When you retype the records that follow, keep each word as it is and drop any pictures.

:::::

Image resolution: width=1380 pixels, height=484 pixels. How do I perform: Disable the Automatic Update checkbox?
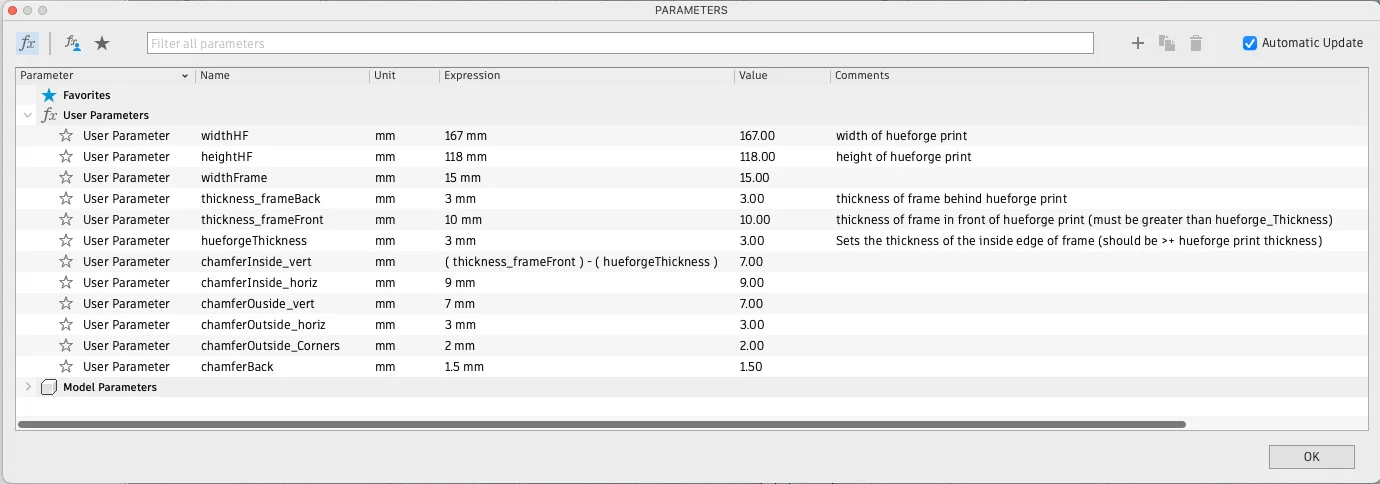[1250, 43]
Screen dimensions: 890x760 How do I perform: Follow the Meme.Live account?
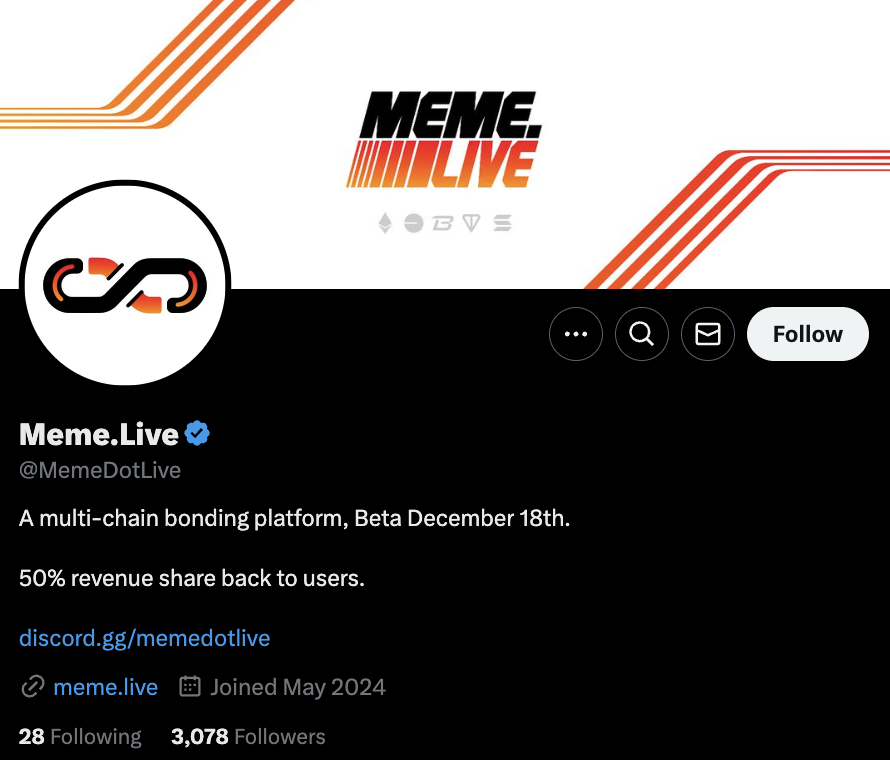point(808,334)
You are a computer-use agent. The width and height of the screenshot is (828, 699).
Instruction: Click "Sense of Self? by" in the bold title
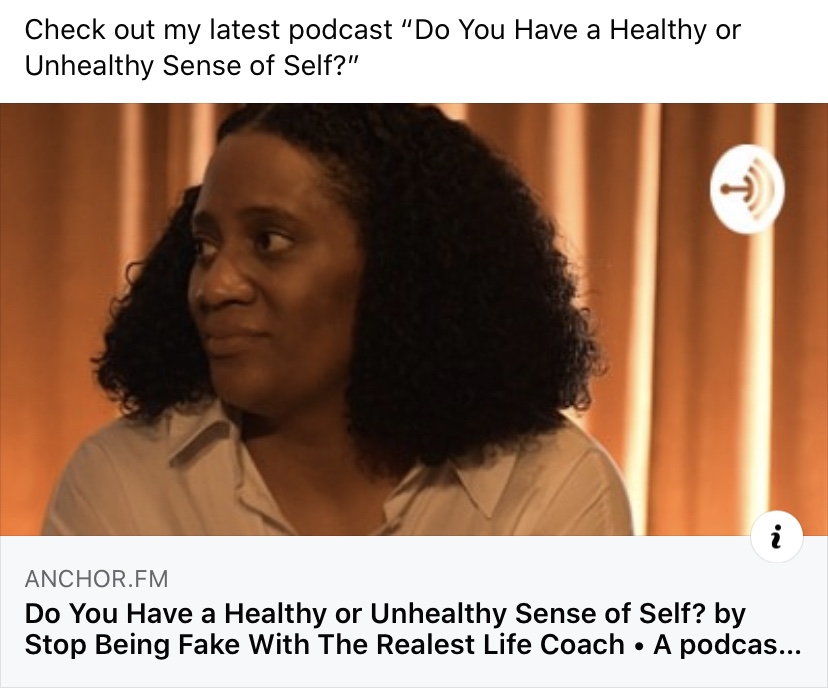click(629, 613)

:::::

— YOUR SOLUTION —
Image resolution: width=1380 pixels, height=484 pixels. How do I perform: Disable the Automatic Update checkbox?
[1250, 43]
Screen dimensions: 890x760 How do I perform: Follow the Meme.Live account?
point(808,334)
You are a computer-use agent. The width and height of the screenshot is (828, 699).
Instruction: Click "Sense of Self? by" in the bold title
click(629, 613)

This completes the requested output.